▸ **What is being asked**:
Copy exactly, and copy only, the lines from the one bearing "At what coordinates should I click to accomplish: Open meeting" through the final line of the records.

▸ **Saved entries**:
══════════════════════════════
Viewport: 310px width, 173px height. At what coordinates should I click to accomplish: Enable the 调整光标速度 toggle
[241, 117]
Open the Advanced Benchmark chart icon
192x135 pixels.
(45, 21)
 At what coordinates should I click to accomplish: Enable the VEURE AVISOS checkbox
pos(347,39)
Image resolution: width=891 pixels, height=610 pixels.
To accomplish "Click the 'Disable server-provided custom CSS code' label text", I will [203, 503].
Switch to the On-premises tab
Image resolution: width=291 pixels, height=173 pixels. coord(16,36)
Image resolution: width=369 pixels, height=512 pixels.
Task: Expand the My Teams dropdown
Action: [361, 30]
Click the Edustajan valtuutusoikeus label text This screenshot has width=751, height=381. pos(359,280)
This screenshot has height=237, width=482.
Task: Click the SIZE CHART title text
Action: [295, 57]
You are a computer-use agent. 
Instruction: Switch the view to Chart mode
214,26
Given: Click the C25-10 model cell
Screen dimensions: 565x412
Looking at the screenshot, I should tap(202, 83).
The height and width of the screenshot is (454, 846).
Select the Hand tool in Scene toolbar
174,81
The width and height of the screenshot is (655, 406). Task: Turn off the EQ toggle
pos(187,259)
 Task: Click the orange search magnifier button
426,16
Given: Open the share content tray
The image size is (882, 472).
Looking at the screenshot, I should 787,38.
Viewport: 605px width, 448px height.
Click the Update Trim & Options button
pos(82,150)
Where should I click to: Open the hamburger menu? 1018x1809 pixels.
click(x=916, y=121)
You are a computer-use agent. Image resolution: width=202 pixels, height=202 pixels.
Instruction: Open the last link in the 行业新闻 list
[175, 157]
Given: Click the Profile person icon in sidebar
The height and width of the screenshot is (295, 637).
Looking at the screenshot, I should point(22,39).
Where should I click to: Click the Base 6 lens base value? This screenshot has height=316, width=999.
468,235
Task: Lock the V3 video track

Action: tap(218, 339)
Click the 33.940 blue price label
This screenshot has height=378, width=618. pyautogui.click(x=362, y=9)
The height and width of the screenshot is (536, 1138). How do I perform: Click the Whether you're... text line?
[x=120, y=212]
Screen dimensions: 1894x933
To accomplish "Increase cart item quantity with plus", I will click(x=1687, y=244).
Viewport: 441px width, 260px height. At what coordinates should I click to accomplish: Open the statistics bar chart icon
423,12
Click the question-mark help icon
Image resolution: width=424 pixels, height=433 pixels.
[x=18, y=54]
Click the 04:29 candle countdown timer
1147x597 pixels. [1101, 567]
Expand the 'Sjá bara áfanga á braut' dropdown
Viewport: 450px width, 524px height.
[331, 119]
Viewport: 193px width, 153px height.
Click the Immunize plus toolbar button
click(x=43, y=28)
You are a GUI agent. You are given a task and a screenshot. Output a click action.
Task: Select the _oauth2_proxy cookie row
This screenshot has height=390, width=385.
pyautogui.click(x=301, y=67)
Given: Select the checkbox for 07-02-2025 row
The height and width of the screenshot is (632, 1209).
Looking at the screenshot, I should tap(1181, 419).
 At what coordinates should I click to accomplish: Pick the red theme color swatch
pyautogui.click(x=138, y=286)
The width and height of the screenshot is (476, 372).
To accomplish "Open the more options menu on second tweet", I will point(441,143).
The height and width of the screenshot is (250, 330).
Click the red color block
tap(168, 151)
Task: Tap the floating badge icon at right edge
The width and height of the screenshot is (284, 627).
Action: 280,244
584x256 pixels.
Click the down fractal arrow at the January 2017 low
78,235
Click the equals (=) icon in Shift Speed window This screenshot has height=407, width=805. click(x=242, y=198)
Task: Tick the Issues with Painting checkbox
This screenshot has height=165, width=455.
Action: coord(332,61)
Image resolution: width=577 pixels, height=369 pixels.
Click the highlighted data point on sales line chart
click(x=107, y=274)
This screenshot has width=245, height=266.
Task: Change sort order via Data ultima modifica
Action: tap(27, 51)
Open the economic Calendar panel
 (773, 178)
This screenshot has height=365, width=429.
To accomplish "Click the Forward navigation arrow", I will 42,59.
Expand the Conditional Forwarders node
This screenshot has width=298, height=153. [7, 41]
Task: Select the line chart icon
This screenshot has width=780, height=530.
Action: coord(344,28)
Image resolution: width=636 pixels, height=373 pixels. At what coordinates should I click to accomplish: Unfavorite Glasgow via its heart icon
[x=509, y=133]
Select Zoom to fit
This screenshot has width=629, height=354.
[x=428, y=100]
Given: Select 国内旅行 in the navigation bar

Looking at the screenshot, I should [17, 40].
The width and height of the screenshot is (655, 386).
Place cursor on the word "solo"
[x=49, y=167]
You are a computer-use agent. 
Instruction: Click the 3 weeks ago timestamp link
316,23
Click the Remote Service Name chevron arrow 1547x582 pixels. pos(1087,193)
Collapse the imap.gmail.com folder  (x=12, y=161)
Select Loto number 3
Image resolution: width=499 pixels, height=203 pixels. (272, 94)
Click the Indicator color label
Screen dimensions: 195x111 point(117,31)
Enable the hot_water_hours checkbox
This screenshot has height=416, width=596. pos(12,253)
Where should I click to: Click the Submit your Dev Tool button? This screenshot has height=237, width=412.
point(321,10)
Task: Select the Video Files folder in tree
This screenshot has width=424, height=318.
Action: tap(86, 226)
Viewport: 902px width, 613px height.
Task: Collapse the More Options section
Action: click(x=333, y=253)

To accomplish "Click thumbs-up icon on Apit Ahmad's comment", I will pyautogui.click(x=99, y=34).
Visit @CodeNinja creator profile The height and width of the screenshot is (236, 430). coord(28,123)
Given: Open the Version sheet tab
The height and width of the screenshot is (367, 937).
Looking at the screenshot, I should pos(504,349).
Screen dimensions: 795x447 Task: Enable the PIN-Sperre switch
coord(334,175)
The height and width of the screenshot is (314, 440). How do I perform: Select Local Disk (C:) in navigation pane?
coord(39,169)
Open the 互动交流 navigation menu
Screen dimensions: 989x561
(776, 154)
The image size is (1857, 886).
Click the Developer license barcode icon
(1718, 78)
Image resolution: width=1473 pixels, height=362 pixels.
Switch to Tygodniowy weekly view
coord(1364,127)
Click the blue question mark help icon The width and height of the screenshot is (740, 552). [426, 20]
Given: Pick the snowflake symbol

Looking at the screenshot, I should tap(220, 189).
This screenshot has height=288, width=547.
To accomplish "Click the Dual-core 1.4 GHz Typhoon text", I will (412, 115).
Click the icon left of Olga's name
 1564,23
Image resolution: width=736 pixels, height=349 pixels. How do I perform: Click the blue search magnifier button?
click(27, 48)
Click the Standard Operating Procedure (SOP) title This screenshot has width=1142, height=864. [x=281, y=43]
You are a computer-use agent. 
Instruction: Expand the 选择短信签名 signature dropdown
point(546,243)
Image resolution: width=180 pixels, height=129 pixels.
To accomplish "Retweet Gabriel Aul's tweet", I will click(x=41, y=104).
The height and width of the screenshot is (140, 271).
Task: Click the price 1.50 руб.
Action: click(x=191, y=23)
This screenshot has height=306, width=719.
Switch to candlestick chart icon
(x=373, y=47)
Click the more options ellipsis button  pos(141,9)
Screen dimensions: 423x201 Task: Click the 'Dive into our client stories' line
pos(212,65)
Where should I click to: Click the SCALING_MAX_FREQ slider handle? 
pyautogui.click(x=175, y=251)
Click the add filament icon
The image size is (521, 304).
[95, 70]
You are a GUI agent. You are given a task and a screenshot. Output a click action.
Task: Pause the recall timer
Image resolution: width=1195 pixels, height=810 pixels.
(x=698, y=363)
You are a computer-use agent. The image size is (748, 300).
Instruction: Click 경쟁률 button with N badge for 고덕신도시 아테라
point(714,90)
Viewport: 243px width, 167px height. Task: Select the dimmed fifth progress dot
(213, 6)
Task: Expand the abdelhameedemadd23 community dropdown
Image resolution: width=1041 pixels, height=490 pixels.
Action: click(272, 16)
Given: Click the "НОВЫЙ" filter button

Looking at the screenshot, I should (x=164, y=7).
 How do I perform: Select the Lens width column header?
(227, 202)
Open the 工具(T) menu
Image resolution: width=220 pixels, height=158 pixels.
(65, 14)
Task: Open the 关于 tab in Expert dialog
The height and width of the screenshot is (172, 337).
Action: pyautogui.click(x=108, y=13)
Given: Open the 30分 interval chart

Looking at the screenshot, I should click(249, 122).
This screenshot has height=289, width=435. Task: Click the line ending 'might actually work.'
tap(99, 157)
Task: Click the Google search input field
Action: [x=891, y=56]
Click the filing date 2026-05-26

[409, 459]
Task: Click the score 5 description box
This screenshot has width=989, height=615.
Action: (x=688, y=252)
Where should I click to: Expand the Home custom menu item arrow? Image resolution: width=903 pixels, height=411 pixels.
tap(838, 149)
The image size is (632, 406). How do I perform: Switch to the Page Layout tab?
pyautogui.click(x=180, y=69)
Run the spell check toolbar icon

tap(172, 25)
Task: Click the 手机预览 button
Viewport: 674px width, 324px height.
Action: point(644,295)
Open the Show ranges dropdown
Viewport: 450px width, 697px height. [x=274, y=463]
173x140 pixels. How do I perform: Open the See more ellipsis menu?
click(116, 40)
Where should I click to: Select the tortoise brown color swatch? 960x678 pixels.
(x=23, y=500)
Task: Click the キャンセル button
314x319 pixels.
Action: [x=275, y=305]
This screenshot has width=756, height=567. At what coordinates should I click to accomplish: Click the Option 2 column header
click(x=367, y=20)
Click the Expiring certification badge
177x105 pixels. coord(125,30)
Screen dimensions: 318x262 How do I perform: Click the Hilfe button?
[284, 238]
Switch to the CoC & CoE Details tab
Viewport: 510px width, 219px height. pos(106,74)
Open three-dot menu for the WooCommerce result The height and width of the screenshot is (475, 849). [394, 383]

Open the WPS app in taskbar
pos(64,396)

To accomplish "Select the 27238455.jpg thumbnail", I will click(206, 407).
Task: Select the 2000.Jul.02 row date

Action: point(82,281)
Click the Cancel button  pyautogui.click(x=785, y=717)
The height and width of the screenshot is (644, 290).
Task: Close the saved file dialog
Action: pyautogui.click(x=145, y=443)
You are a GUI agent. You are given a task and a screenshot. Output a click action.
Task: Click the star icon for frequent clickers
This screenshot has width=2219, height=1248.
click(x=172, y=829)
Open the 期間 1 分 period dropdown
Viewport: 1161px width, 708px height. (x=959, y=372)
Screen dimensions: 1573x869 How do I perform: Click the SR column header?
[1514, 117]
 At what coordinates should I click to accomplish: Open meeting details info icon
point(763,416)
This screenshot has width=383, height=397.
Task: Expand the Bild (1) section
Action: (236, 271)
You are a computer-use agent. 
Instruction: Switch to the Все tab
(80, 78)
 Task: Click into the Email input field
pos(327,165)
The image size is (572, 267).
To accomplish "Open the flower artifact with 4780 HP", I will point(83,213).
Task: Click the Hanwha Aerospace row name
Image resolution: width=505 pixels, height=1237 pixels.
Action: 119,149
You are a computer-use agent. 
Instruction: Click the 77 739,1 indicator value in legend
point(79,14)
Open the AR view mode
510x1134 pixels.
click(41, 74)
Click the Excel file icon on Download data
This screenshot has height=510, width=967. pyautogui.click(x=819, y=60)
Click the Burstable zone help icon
══════════════════════════════
▸ **Solution for this problem**:
 At what coordinates should I click to accomplish: Open meeting details info icon
point(763,416)
This screenshot has width=383, height=397.
Task: Expand the Bild (1) section
Action: (236, 271)
You are a computer-use agent. 
Instruction: Switch to the Все tab
(80, 78)
 Task: Click into the Email input field
pos(327,165)
The image size is (572, 267).
To accomplish "Open the flower artifact with 4780 HP", I will point(83,213).
Task: Click the Hanwha Aerospace row name
Image resolution: width=505 pixels, height=1237 pixels.
Action: 119,149
You are a computer-use agent. 
Instruction: Click the 77 739,1 indicator value in legend
point(79,14)
Open the AR view mode
510x1134 pixels.
click(41, 74)
Click the Excel file icon on Download data
This screenshot has height=510, width=967. pyautogui.click(x=819, y=60)
Click the Burstable zone help icon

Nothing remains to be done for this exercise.